» Required work:
Pick up the article below about Wendy and DB's blues album for children after its final sentence, and carry it forward in the same style.

» Document text:
BEGIN

After decades performing individually, Wendy and DB's partnership has served them well, starting with the 2013 album "Pockets Seasons, Rhymes & Reasons."
Their three prior albums -- "Hey Big World" (2020), "HomeEarth" (2017) and "It's a Doo Da Day" (2015) -- all won National Parenting Product (NAPPA) awards, with "HomeEarth" earning Creative Child 2018 CD of the Year.
While Earth is indeed a big world, "Into the Little Blue House" focuses on that part of it close to home and heart -- "the blues capital of the world," as Boggs said.
"One of the ideas and the intent of this album was to get some of those blues players known to other people and, at the same time, we wanted to get blues music to kids, so kids could be educated about how the blues sounds," he said.
"They could be taught the blues form and learn some of the names of the musicians who play in that style, and we also could take lyrics and stories to children in terms they could understand and apply them to the blues style."
And, thus, tracks such as "Peanut Butter Blues Jam."
An educational approach comes naturally to Wendy and DB, neither of whom can pinpoint the exact moment they met, but figure it came in the course of performing.
"It was probably at a job," Morgan said.
Boggs, who sings and plays his Fender Stratocaster on the new album, retired in 2015 after 32 years as a band director at St. Joan of Arc in Lisle and Lindop Elementary School in Broadview.

END

» Dataset excerpt:
BEGIN

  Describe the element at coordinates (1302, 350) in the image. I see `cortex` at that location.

END

» Result for this exercise:
Simultaneously, for more than 40 years Boggs played with or opened for legends such as Tony Bennett, Ray Charles and Sunnyland Slim. He continues to perform at private parties with the Becca Kaufman Orchestra, whose BeatMix Music company is based in Northbrook.
Morgan, who writes most of the lyrics, shifted gears after she performed in a rock band, Girls on Film, and released a pop album, "Say Wen," in 1994.
"I wanted to be Madonna when I started out, but it didn't work out," she said.
She's since done commercial voice-over work, sung with Chicago-area ensembles, and even appeared on "Days of Our Lives."
Inspired not only by entertaining her then-young son Tyler, as well as paying the bills as a divorced, single mother, Morgan started teaching children's music programs at the Wilmette Park District.
"One day, one of the moms said, 'Why haven't you done an album?'" Morgan said.
Nine years after their 2013 debut, Wendy and DB have released their fifth.
Supporting the release of "Into the Little Blue House," Wendy and DB will perform at 11:30 a.m. Sunday, Oct. 23, at Space, 1245 Chicago Ave., Evanston. They also will play at 2:30 and 5:30 p.m. on Sundays, Oct. 2 and 9, at the Kohl Children's Museum, 2100 Patriot Blvd., Glenview, pulling from their other albums as well.
Families will see an engaging duo. Along with their guitars and voices -- and Wendy's ukulele -- she often brings crayons to a gig for children to use.
"She's a consummate performer, and so am I, but our styles are a little different," Boggs said. "She's more assertive; I'm a little more laid back ... It's a really nice balance. And, of course, we get along with each other really well, too, and that always helps on stage," Boggs said.
"We have a different energy," Morgan said. "Mine's kind of high energy, and his is a little more mellow. We work really well together."
"Into the Little Blue House" is available on Amazon, iTunes, CD Baby and at wendyanddb.com. Ten percent of album sales will go to the Pinetop Perkins Foundation to benefit musicians, young and old alike.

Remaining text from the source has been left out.